**Required action**. Nothing but the lines from the one with "Task: Toggle heart on 2023全球冠军赛 skin" through the end of the records may appear in the answer, each reproduced exactly, pictures omitted.

──────

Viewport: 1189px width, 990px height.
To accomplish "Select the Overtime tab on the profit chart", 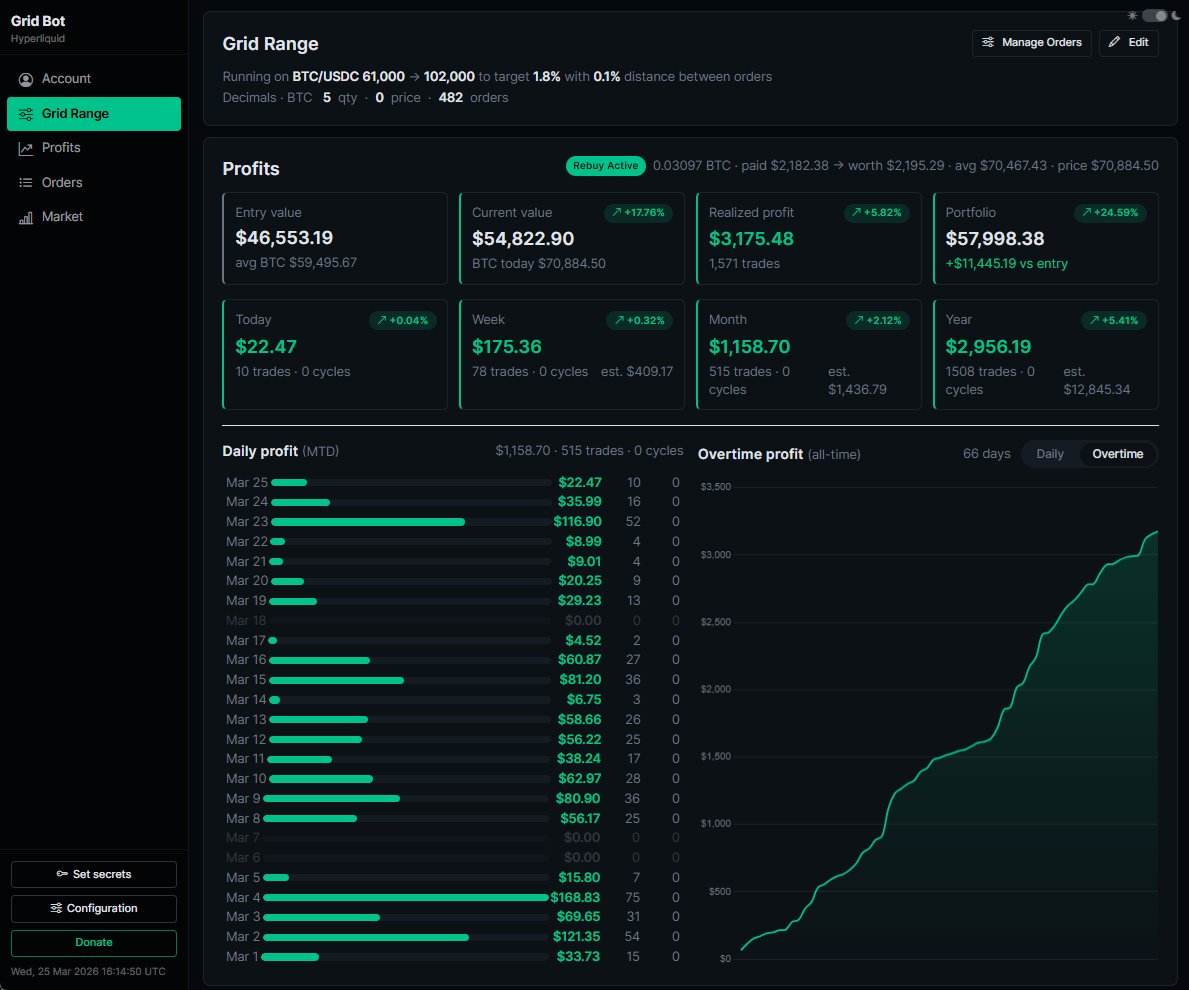I will pyautogui.click(x=1117, y=453).

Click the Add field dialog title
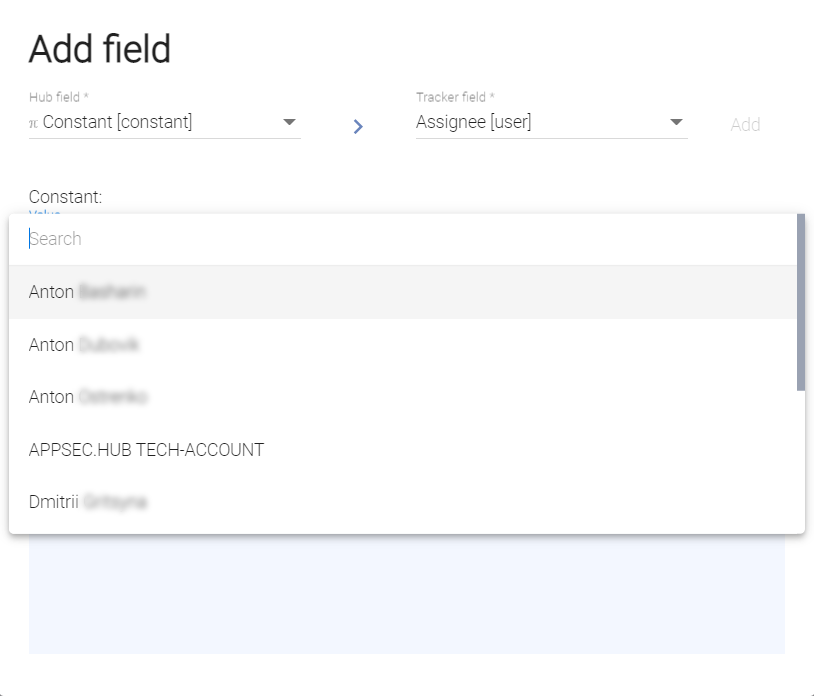(100, 49)
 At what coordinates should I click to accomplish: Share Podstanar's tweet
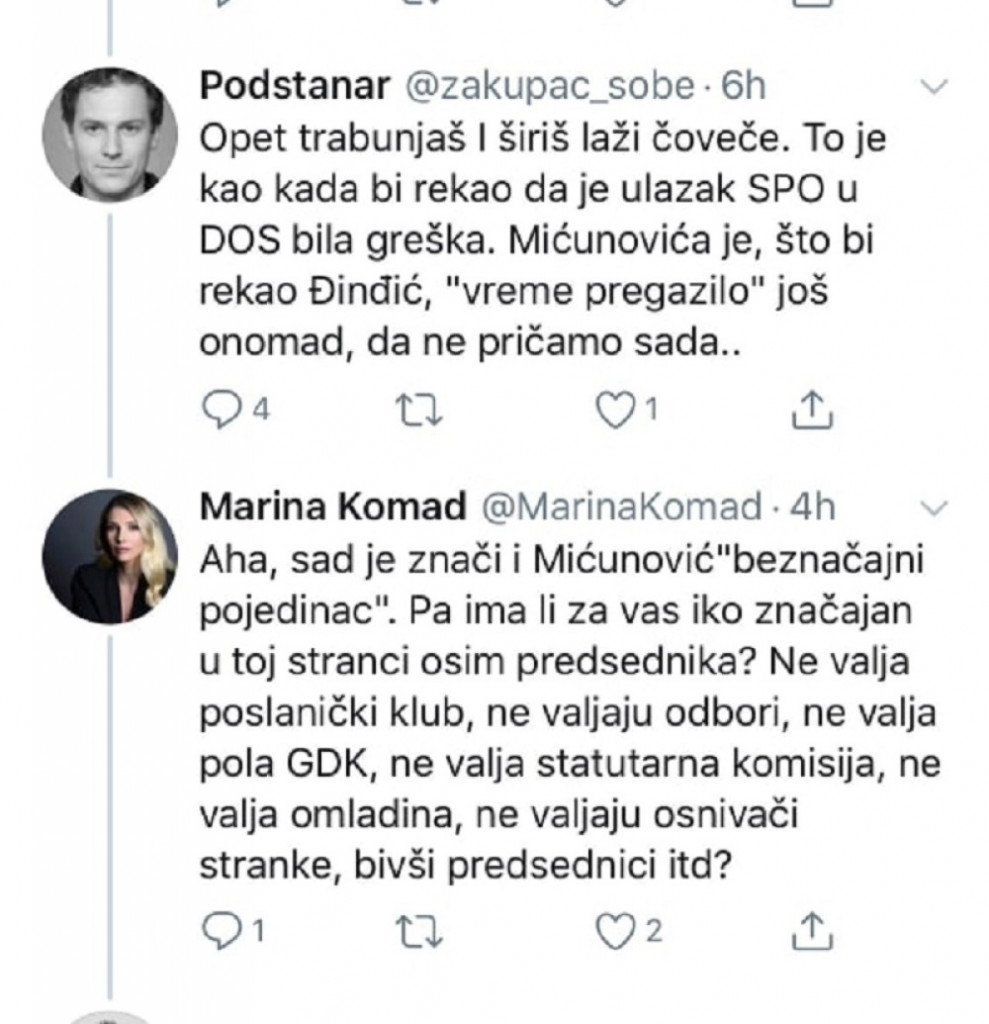[810, 408]
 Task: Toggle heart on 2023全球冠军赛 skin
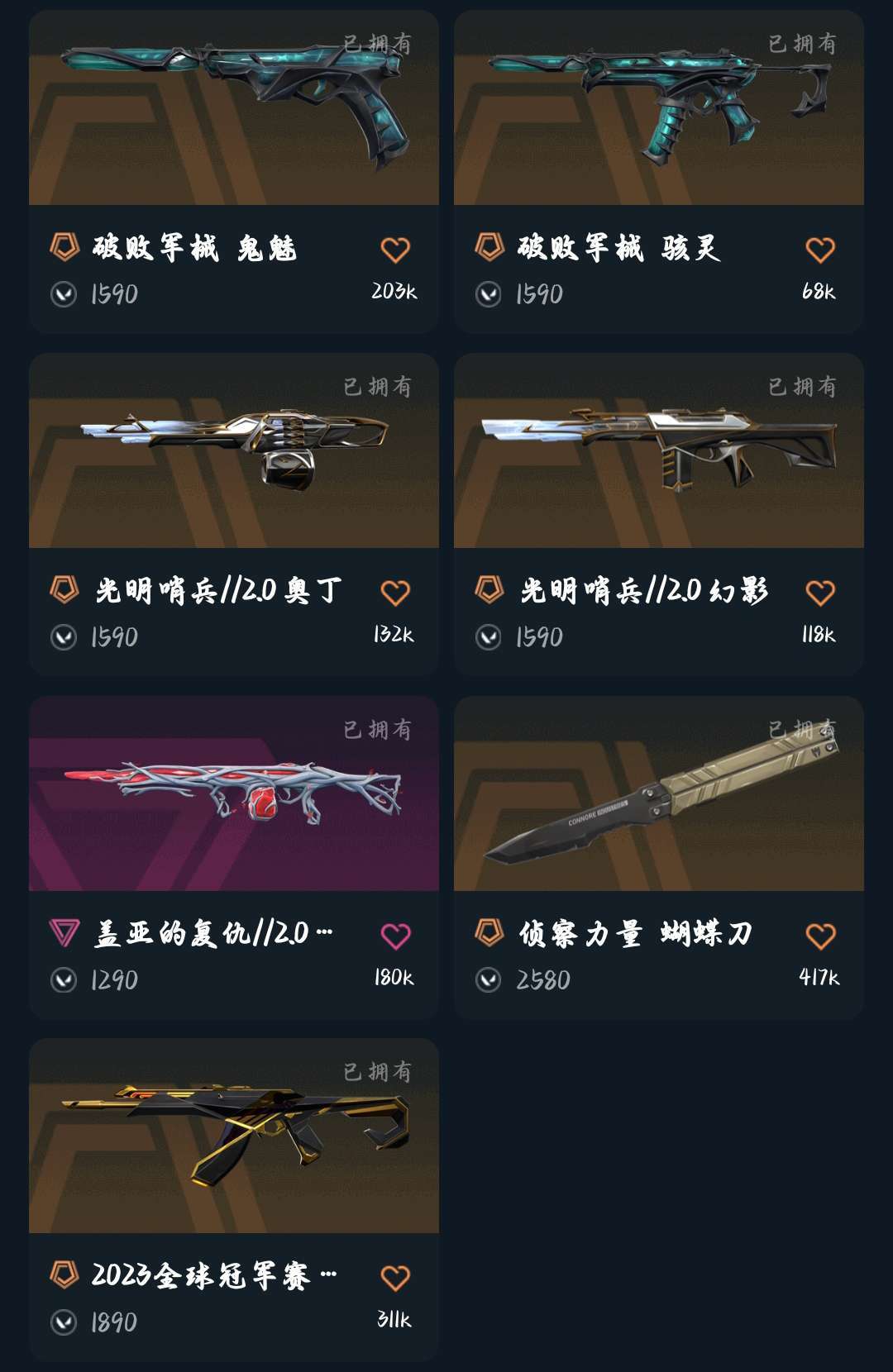(x=395, y=1278)
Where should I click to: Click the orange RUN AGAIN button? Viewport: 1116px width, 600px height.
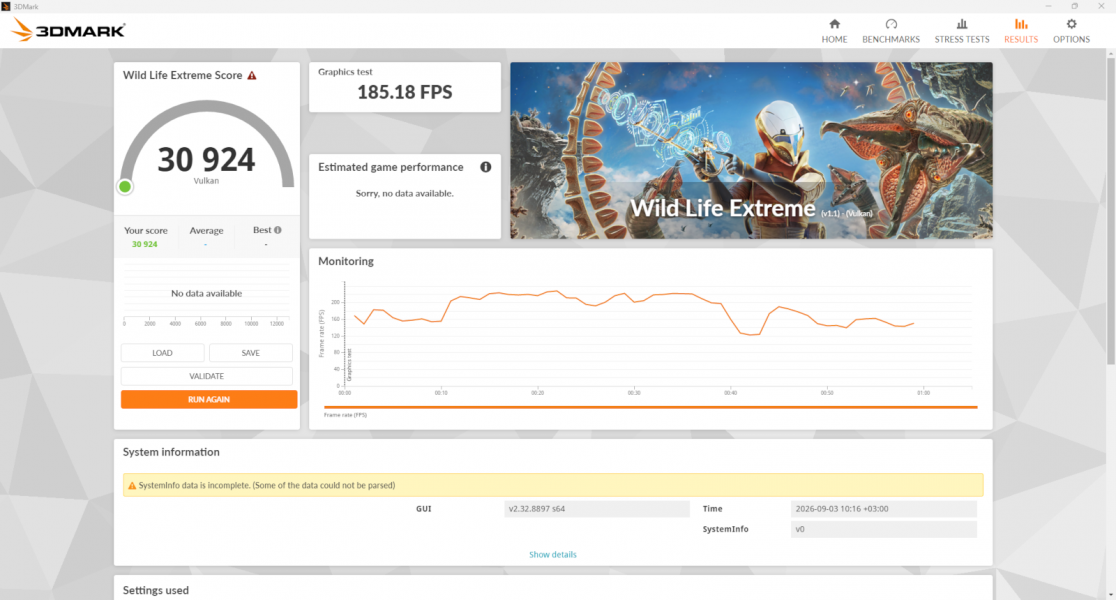click(x=209, y=399)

──────

**Response to the task**.
 Task: Toggle heart on 2023全球冠军赛 skin
(x=395, y=1278)
Where should I click to: Click the orange RUN AGAIN button? Viewport: 1116px width, 600px height.
click(x=209, y=399)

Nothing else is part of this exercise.